[AIM OF THE EXERCISE]
Reproduce exactly the line that contains "At what coordinates" and every line after it through the end of the records below, leaving out all pictures.

[EXTRACTED RECORDS]
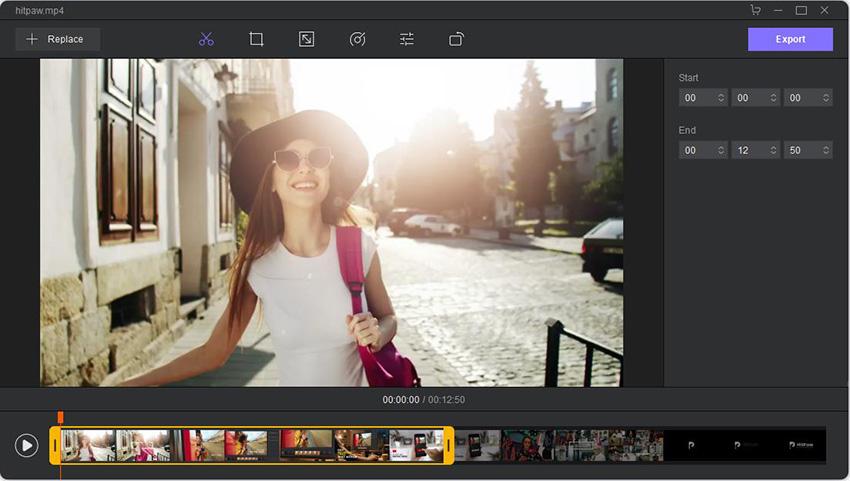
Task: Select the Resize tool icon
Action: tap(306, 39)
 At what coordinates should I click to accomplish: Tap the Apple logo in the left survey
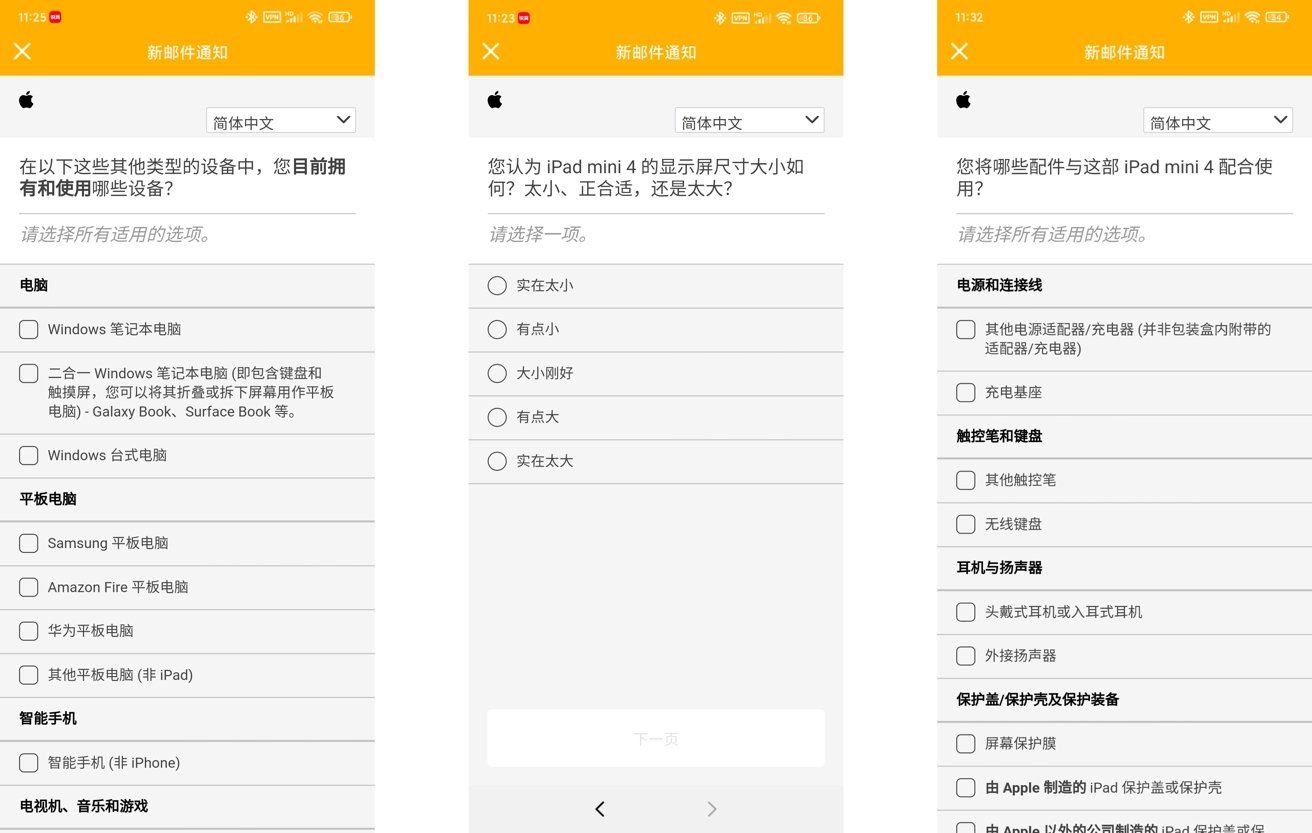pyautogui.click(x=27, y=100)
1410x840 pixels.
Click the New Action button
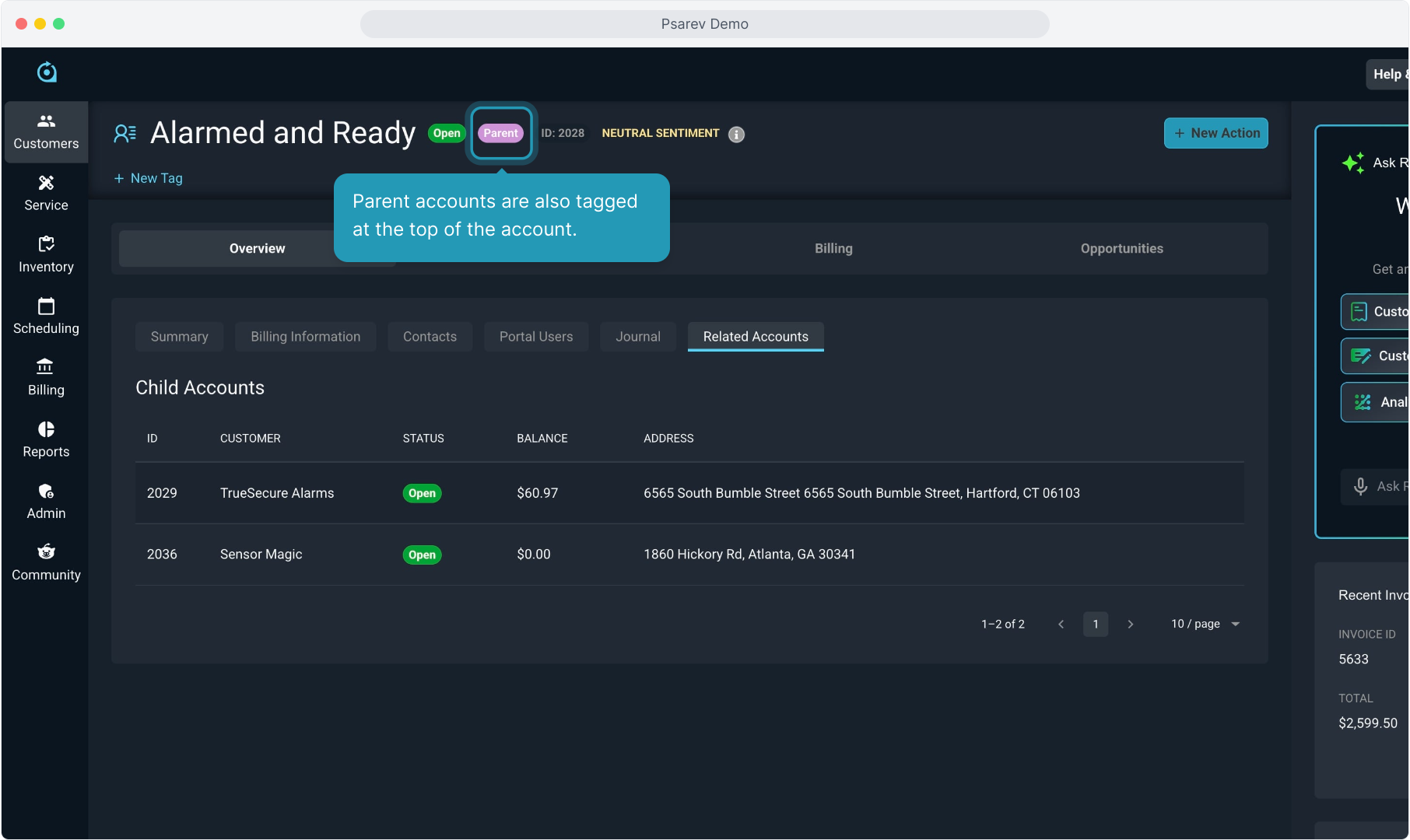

[ANSWER SPACE]
 At what coordinates should I click to accomplish: Tap the Apple logo in the left survey
pyautogui.click(x=27, y=100)
1410x840 pixels.
Click the New Action button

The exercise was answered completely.